UN sources at the time raised similar concerns
International agencies had warned earlier that law and order had collapsed after Israel targeted Gaza’s police officers, who traditionally escorted aid convoys. Israel considered the police part of Hamas’s governance structure and legitimate military targets.
A leaked internal UN memo described Israel’s stance as “passive, if not active benevolence” toward some looting gangs, echoing Filiu’s allegations.
Israeli officials strongly rejected Filiu’s account. The military said the incident he described involved a “precise strike” against armed men planning to divert aid into Hamas storage sites.
The IDF said the strike was intended to “avoid harming the aid” and insisted it continues to “facilitate the transfer of humanitarian assistance while acting in accordance with international law.”
Israel has repeatedly accused Hamas of stealing aid, a charge Hamas denies.
Historian: Israel also struck a new humanitarian route
Filiu says Israeli forces also attacked an alternative route that aid agencies were attempting to open to avoid known looting zones.
“The World Food Programme was trying to set up an alternative route to the coastal road, and Israel bombed the middle of it.
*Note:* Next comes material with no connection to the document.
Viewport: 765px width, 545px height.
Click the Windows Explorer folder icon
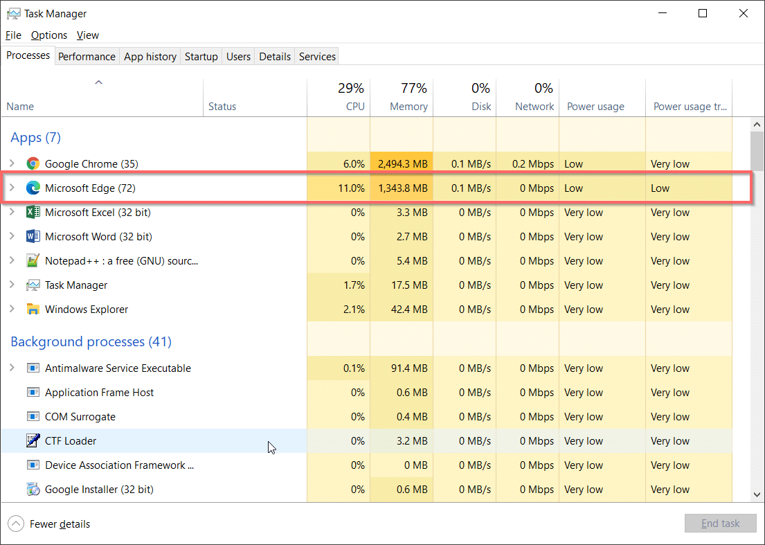tap(33, 310)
It was a deliberate attempt to put it out of action,” he said.
Israel, which severely restricted or fully blocked aid entry during large portions of the war, denies deliberately targeting relief systems. But Prime Minister Benjamin Netanyahu has acknowledged that Israel assisted the “Popular Forces,” an anti-Hamas militia that included individuals involved in looting.
Having visited Gaza for decades, Filiu said he was stunned by the scale of devastation: “Anything that stood before has been erased, annihilated.”
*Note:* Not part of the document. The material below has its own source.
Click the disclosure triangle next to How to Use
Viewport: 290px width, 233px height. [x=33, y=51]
The war that followed Hamas’s attack on Israel in October 2023, when approximately 1,200 people were killed and 250 taken hostage, left nearly 70,000 Palestinians dead and reduced much of Gaza to rubble.
Filiu warned that the consequences went far beyond the region: “This is a universal tragedy. It is a laboratory of a post-UN world, a post-Geneva Convention world, and a post-human-rights world. And this world is very scary, because it’s not even rational, just ferocious.”